Here's a few of the top hits:

  • Social media defined:  "...a form of interactive online communication in which users can generate and share content through text, images, audio, and/or video." (Again, to the best of my knowledge, the first time a major regulator has attempted such a definition.) 

  • Social media cannot be ignored: "A financial institution should have a risk management program that allows it to identify, measure, monitor, and control the risks related to social media."

  • Social media risk mitigation spans the organization: "The risk management program should be designed with participation from specialists in compliance, technology, information security, legal, human resources, and marketing."
  • Social media risk management program components: These should include a governance structure, policies and procedures, a risk management process, an employee training program, an oversight process, audit and compliance functions, and parameters for appropriate reporting to the board of directors or senior management.

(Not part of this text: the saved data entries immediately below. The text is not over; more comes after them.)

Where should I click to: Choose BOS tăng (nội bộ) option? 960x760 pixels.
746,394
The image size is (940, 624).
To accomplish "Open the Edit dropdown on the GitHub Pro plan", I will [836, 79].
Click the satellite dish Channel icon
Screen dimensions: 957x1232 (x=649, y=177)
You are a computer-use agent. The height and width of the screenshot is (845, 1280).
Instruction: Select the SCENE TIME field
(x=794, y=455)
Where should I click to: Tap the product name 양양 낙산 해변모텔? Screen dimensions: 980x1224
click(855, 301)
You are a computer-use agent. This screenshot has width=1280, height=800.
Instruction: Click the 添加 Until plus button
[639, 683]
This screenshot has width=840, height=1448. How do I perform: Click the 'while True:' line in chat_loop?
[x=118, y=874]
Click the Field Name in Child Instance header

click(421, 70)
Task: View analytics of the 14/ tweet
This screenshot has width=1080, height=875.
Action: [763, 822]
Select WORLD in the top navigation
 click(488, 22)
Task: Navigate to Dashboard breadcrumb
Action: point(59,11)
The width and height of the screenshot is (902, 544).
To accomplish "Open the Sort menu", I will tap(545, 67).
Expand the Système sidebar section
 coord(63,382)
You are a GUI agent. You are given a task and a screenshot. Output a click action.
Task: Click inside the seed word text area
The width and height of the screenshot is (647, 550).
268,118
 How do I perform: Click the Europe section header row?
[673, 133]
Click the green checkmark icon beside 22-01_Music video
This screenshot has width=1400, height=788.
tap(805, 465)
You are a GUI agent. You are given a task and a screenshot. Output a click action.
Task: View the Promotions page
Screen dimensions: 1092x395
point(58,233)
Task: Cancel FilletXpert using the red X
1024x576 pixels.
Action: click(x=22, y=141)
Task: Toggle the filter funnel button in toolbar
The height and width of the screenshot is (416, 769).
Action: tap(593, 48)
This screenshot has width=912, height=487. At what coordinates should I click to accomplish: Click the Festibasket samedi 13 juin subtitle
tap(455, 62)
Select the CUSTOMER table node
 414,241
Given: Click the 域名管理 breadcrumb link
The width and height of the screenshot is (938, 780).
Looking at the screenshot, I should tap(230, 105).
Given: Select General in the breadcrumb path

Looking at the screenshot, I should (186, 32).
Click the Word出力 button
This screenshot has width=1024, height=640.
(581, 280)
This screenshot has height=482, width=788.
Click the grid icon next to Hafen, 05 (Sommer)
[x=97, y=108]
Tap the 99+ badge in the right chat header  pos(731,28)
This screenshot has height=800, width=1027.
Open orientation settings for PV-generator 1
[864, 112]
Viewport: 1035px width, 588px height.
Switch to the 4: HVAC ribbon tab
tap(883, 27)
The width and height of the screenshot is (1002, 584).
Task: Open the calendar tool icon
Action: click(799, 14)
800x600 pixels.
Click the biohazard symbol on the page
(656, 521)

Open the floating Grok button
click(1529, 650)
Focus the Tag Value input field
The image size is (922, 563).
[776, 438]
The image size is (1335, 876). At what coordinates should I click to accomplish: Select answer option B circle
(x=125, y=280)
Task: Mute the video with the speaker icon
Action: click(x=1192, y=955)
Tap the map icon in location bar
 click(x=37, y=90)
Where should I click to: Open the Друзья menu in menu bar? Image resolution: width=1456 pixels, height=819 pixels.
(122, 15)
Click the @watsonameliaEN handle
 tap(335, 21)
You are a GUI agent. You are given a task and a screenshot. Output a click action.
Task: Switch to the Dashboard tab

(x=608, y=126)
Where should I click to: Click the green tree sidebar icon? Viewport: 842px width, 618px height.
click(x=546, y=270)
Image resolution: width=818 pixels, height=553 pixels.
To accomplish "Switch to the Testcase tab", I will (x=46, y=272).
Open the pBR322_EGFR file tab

  • Social media risk areas defined: These include compliance, reputation, and operational. As would be expected, there are significant details about compliance. But there is a good deal of information on reputation risk also, including information related to fraud and brand identify, third party concerns, privacy concerns, consumer complaints and inquiries, and employee use of social media sites. 

In case you missed it, there is a lot of there there; this is pretty darned comprehensive. And, in case you missed it, there are some very broad impacts to the way financial institutions will have to look at social media. And, in case you missed it, the tone has been set for regulators everywhere. The FFIEC has effectively set the standard for all other regulators to meet or exceed.

No matter what your organization does – service, manufacturing, even governmental – you will want to get this document​ and read it closely.

First, your regulators are probably looking at the same thing. And they are getting ideas.​​​

Second, if nothing else, there are some real good ideas on how any organization (and any internal audit department) can help assure that the risks of social media are being reviewed and addressed.